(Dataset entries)
☆ ☆ ☆

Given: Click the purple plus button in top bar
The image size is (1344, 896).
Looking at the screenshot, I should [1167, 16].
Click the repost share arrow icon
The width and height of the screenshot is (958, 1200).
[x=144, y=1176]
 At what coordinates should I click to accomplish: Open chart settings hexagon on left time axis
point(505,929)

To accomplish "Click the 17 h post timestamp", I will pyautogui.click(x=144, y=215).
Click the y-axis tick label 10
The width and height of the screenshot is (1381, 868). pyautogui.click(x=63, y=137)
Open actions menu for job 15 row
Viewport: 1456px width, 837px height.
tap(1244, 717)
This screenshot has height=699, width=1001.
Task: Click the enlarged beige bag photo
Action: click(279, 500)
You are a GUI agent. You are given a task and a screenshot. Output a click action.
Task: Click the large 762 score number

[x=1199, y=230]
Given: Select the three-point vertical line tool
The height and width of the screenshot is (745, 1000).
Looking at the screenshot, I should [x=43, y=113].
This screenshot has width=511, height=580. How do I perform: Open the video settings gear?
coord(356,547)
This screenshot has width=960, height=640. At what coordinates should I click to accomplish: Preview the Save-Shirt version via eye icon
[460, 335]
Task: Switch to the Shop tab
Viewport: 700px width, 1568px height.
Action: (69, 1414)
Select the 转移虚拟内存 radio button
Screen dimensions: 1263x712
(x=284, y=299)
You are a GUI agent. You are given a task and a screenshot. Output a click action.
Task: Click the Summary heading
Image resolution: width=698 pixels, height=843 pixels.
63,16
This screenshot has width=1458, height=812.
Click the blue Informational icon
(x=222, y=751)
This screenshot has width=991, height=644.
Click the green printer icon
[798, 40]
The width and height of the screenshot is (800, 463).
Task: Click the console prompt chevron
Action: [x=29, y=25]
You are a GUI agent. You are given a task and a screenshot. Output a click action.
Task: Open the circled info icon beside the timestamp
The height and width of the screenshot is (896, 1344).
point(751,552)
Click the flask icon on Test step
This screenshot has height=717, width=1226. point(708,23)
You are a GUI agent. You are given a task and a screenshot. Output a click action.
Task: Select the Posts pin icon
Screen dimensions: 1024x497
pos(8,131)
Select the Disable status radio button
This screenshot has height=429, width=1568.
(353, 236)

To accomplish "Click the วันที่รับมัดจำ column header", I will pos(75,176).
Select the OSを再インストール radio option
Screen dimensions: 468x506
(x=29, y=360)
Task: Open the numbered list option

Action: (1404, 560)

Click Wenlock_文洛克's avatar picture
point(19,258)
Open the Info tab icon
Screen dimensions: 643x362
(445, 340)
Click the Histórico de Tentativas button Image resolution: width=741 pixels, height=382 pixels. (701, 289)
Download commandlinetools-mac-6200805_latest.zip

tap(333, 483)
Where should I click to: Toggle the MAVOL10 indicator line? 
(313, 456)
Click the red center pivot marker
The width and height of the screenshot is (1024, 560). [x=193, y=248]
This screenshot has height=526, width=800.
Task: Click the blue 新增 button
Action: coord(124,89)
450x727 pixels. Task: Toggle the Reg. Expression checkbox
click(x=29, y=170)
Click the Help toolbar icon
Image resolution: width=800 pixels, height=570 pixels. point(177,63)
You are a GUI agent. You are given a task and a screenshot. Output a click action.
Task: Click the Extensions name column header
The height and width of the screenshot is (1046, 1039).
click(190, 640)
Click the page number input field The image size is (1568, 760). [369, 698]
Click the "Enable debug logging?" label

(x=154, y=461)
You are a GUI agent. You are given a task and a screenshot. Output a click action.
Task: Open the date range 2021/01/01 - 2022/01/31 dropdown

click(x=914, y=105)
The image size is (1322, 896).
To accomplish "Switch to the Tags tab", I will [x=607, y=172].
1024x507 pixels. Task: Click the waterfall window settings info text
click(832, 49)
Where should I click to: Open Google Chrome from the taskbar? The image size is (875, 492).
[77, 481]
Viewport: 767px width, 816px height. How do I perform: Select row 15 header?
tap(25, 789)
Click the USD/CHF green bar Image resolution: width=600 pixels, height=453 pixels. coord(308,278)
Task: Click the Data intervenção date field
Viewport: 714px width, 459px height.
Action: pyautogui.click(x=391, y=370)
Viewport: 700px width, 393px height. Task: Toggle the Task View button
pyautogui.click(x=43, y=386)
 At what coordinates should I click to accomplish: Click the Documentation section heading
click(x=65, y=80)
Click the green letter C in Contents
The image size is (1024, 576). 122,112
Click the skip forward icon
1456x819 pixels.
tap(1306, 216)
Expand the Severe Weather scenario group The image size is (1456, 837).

☆ ☆ ☆

» TASK GOAL: Set down, exactly and in full, the lines from the one containing "Viewport: 700px width, 393px" through the end of the entries; no other line belongs.

» WRITTEN RESPONSE:
Viewport: 700px width, 393px height. Task: Toggle the Task View button
pyautogui.click(x=43, y=386)
 At what coordinates should I click to accomplish: Click the Documentation section heading
click(x=65, y=80)
Click the green letter C in Contents
The image size is (1024, 576). 122,112
Click the skip forward icon
1456x819 pixels.
tap(1306, 216)
Expand the Severe Weather scenario group The image size is (1456, 837).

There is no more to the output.